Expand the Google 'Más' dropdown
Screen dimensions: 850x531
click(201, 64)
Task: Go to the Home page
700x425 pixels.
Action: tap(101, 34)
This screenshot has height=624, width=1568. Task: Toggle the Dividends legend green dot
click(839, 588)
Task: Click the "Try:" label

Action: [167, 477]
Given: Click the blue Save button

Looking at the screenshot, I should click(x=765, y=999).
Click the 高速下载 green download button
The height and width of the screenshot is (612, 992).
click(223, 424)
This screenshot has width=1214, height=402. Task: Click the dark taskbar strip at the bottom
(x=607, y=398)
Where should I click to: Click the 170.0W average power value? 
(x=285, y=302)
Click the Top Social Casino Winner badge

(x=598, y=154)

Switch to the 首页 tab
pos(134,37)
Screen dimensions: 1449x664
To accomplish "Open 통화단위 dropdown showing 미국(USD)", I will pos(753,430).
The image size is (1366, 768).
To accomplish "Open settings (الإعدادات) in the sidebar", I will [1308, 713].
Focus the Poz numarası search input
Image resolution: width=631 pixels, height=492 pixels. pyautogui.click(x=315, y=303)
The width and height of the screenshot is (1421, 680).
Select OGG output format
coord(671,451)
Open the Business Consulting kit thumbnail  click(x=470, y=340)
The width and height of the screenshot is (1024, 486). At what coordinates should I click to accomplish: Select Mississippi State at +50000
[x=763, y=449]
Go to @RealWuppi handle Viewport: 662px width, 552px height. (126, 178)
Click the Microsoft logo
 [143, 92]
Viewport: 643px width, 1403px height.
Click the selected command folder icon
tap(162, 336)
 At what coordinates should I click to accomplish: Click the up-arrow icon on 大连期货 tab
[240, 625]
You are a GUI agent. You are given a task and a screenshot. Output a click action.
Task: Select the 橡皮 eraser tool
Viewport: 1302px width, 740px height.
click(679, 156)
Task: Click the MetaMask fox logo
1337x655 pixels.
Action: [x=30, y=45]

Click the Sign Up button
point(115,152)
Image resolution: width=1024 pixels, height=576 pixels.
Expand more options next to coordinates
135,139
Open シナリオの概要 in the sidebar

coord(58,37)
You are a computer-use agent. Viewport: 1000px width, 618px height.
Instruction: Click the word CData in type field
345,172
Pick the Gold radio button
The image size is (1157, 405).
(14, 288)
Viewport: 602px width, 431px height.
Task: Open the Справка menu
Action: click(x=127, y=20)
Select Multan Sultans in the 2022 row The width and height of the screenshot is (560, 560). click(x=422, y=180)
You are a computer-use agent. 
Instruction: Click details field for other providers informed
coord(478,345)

TASK GOAL: A reply that repeats all the data exactly is required.

WRITTEN SOLUTION:
Expand the Google 'Más' dropdown
Screen dimensions: 850x531
click(201, 64)
Task: Go to the Home page
700x425 pixels.
Action: tap(101, 34)
This screenshot has height=624, width=1568. Task: Toggle the Dividends legend green dot
click(839, 588)
Task: Click the "Try:" label

Action: [167, 477]
Given: Click the blue Save button

Looking at the screenshot, I should click(x=765, y=999).
Click the 高速下载 green download button
The height and width of the screenshot is (612, 992).
click(223, 424)
This screenshot has width=1214, height=402. Task: Click the dark taskbar strip at the bottom
(x=607, y=398)
Where should I click to: Click the 170.0W average power value? 
(x=285, y=302)
Click the Top Social Casino Winner badge

(x=598, y=154)

Switch to the 首页 tab
pos(134,37)
Screen dimensions: 1449x664
To accomplish "Open 통화단위 dropdown showing 미국(USD)", I will pos(753,430).
The image size is (1366, 768).
To accomplish "Open settings (الإعدادات) in the sidebar", I will [1308, 713].
Focus the Poz numarası search input
Image resolution: width=631 pixels, height=492 pixels. pyautogui.click(x=315, y=303)
The width and height of the screenshot is (1421, 680).
Select OGG output format
coord(671,451)
Open the Business Consulting kit thumbnail  click(x=470, y=340)
The width and height of the screenshot is (1024, 486). At what coordinates should I click to accomplish: Select Mississippi State at +50000
[x=763, y=449]
Go to @RealWuppi handle Viewport: 662px width, 552px height. (126, 178)
Click the Microsoft logo
 [143, 92]
Viewport: 643px width, 1403px height.
Click the selected command folder icon
tap(162, 336)
 At what coordinates should I click to accomplish: Click the up-arrow icon on 大连期货 tab
[240, 625]
You are a GUI agent. You are given a task and a screenshot. Output a click action.
Task: Select the 橡皮 eraser tool
Viewport: 1302px width, 740px height.
click(679, 156)
Task: Click the MetaMask fox logo
1337x655 pixels.
Action: [x=30, y=45]

Click the Sign Up button
point(115,152)
Image resolution: width=1024 pixels, height=576 pixels.
Expand more options next to coordinates
135,139
Open シナリオの概要 in the sidebar

coord(58,37)
You are a computer-use agent. Viewport: 1000px width, 618px height.
Instruction: Click the word CData in type field
345,172
Pick the Gold radio button
The image size is (1157, 405).
(14, 288)
Viewport: 602px width, 431px height.
Task: Open the Справка menu
Action: click(x=127, y=20)
Select Multan Sultans in the 2022 row The width and height of the screenshot is (560, 560). click(x=422, y=180)
You are a computer-use agent. 
Instruction: Click details field for other providers informed
coord(478,345)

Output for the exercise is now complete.